Thomas Frings ist linksrheinischer Rheinländer. Als Pfarrer im westfälischen Münster bringt er Karneval und Kirche, Feiern und Fasten zusammen.
Zwar bin ich kein geborener Kölner, aber die Ehe meiner Eltern wurde im Kölner Dom vor dem Dombild, dem Lochneraltar geschlossen. Unabhängig davon ist es jedoch in Köln ein Leichtes, dazuzugehören. Die folgenden Gedanken zum Thema Kirche und Karneval folgen also dem Blickwinkel eines linksrheinischen Rheinländers, der es als Pfarrer in Münster schon bald 25 Jahre gut aushält.
Der Termin der tollen Tage richtet sich in doppelter Hinsicht nach kirchlichen Vorgaben.
Mag es manchen Karnevalisten auch nicht bewusst sein, der Termin der tollen Tage richtet sich in doppelter Hinsicht nach kirchlichen Vorgaben. Der 11.11. war ursprünglich einer der letzten Tage vor der adventlichen Fastenzeit und die Menschen nutzten diesen zu ausgelassenem Treiben. Und ebenso ist es mit den drei tollen Tagen, werden diese doch nicht vom Festkomitee oder Kultusministerium festgelegt, sondern vom Termin des Osterfestes und der diesem vorausgehenden Fastenzeit, die mit Aschermittwoch beginnt, dem folglich die tollen Tage vorausgehen.
Ob die beiden Teile „Glaube/Kirche“ und „Karneval“ auch inhaltlich etwas miteinander zu tun haben, das liegt in der Hand der Karnevalisten. Selbstverständlich kann man das eine feiern und das andere ignorieren. Umgekehrt geht es ja auch und viele Menschen können Weihnachten feiern, ohne die Bedeutung des Festes überhaupt nur zu kennen. Manches ist uns Christen eben aus der Hand genommen und Kulturgut geworden, ob uns das gefällt oder nicht.
Manches ist uns Christen eben aus der Hand genommen und Kulturgut geworden, ob uns das gefällt oder nicht.
Für den Menschen, der beides gerne tut, ist es jedoch eine gewinnbringende Kombination: Feiern und Fasten. Beides haben selbst manche Christen anscheinend verlernt; sowohl das ausgiebige Feiern als auch das konsequente Fasten. Wenn gefastet wird, dann nur ein Bisschen, so dass es nicht richtig zu spüren ist – und wenn gefeiert wird, dann aber nicht so richtig, denn die Pfunde müssen ja nachher auch wieder runter. Nur so verfehlen Fasten und Feiern beide Male ihren Sinn. Schade!
Wie sehr in Köln christlicher Glaube und katholische Kirche Teile des Karnevals sind, trotz fortschreitender Säkularisierung, das zeigen folgende Punkte. Zahlreiche Vereine haben nach wie vor ihren eigenen Vereinspfarrer. Ich bin es beim ältesten Karnevalsverein von Köln, „Die Große von 1823“. Erst seit wenigen Jahren wird die Session offiziell eröffnet mit einem Pontifikalamt des Kardinals, meist am Tag vor Dreikönige (06.01.), bei dem das karnevalistische Dreigestirn dem geistlichen Dreigestirn, den heiligen drei Königen, seine Aufwartung macht. Man streiche alle Begriffe des Glaubens aus den Karnevalsliedern, wie z.B. Himmel, Petrus, Dom, Glocken, Gott, Halleluja, Bischof, ewiges Leben, Paradies, etc. und viele der besten Lieder würden nicht mehr gesungen.

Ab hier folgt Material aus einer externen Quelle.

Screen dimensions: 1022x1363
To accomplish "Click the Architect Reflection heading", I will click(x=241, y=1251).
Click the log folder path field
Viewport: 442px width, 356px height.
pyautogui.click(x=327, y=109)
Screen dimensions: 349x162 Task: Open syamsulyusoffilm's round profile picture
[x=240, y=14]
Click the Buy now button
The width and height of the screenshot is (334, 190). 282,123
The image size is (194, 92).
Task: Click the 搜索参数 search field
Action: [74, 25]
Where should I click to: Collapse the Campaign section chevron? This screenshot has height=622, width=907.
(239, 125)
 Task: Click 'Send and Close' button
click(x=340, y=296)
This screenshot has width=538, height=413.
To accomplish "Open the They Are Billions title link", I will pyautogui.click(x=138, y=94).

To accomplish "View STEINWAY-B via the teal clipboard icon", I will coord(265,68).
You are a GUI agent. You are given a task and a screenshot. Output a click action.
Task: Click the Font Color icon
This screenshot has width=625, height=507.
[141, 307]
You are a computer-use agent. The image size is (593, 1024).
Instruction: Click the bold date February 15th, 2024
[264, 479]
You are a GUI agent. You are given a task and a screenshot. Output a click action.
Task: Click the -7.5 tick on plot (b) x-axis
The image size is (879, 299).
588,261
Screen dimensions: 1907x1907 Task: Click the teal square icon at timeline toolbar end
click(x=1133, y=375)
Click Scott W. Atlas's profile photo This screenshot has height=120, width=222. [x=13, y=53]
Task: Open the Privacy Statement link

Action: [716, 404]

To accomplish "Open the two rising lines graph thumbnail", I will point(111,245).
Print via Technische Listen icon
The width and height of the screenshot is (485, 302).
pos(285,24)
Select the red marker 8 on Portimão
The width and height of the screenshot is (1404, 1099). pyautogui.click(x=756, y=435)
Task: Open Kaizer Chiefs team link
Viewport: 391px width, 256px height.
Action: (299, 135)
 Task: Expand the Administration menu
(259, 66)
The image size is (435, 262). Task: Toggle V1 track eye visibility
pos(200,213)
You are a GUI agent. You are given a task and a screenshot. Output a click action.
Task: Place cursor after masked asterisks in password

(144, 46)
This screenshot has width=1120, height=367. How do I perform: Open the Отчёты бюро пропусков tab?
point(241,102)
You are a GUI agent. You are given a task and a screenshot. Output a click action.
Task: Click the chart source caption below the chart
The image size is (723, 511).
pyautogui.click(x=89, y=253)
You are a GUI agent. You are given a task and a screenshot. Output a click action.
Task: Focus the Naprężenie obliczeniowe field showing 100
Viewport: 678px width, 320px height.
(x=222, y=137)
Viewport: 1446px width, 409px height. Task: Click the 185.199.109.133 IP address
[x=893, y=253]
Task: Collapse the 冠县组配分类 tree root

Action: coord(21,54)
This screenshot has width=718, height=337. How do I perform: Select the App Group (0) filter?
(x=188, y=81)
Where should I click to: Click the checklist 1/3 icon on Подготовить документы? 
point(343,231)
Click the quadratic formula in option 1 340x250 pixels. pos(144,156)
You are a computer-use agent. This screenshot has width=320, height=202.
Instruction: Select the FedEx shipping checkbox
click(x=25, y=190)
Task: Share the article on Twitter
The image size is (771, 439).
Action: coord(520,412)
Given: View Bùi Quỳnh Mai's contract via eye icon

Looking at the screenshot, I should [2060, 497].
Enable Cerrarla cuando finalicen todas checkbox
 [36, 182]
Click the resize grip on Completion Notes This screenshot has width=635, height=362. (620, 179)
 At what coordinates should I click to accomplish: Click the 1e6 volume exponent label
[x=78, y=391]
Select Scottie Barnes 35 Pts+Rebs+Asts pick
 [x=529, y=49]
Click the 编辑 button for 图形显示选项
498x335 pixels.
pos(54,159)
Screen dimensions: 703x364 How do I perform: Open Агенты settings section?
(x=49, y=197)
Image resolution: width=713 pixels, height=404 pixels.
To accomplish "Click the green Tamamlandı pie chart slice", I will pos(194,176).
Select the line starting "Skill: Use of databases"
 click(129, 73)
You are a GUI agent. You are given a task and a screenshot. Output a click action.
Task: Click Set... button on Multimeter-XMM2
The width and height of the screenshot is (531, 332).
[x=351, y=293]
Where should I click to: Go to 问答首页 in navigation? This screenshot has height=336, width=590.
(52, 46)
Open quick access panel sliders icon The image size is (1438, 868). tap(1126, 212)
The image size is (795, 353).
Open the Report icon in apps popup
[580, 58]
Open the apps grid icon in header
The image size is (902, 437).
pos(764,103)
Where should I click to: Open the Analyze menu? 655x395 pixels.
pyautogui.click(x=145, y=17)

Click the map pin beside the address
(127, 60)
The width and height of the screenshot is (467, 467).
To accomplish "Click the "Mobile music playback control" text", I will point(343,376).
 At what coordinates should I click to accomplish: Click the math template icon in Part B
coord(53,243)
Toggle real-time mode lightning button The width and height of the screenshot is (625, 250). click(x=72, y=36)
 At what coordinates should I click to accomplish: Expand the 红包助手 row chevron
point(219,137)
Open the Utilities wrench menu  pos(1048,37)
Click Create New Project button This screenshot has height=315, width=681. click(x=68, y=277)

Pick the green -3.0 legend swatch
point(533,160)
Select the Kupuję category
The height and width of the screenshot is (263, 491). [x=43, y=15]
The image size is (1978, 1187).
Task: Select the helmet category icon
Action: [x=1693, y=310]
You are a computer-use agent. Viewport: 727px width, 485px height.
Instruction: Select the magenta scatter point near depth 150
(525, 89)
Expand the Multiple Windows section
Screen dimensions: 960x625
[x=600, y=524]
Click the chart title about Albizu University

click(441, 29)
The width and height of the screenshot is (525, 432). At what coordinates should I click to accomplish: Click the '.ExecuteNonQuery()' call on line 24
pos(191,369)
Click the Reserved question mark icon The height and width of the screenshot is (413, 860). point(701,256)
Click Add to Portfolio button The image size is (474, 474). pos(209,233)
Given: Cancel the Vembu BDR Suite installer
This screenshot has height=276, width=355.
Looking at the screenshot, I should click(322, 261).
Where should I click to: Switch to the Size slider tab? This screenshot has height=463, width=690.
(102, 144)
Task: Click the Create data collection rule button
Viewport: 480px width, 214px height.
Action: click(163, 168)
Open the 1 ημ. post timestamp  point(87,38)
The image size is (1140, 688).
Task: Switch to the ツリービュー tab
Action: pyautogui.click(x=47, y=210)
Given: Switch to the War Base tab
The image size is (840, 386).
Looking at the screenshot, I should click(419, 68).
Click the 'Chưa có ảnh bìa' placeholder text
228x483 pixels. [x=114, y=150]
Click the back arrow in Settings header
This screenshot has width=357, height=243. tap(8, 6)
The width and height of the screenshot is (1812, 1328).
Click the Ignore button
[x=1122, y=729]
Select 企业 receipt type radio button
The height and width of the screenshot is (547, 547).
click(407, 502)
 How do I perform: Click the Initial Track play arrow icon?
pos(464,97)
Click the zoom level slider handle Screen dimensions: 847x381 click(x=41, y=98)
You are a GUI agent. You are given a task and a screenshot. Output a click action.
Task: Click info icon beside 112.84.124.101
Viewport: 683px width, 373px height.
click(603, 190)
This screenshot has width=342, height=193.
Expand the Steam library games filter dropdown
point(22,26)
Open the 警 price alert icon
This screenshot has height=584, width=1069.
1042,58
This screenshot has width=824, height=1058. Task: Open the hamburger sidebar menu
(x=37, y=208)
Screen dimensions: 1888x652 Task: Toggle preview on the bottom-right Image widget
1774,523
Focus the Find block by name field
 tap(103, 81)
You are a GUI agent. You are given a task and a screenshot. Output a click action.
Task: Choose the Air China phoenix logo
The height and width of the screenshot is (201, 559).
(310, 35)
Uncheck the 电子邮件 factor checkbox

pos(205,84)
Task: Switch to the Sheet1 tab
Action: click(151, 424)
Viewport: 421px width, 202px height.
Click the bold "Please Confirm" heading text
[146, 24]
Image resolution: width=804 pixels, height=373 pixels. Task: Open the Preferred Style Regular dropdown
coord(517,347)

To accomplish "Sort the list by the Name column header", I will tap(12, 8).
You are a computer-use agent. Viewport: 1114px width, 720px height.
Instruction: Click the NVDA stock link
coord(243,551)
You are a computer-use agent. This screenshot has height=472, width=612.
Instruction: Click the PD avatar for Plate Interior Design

Natürlich können Millionen Menschen in Deutschland ohne Karneval leben
Natürlich können Millionen Menschen in Deutschland ohne Karneval leben; sie können ja auch gut ohne Kirche und Glauben leben. Theoretisch kann ich mir das vorstellen, aber praktisch? Nein! Zusätzliche Dimensionen machen zumindest mein Leben reicher und größer: Karneval feiern mit singen, Kölsch trinken, schunkeln, Sitzungen, Umzügen – Fastenzeit halten mit Verzicht, dem Leben wieder einen gesünderen Rhythmus geben und erfahren, dass ich auch glücklich sein kann, wenn es nicht alles gibt wie sonst im Jahr – und traurig sein am Karfreitag und Karsamstag – und Ostern feiern mit allem, was dazugehört, singen, Kerzen, Hoffnung und auch richtig Essen und Trinken.
Kölle Alaaf – Gedenke Mensch, dass du Staub bist
In diesem Sinne: Kölle Alaaf – Gedenke Mensch, dass du Staub bist und zum Staube zurück kehrst – Halleluja, Jesus lebt!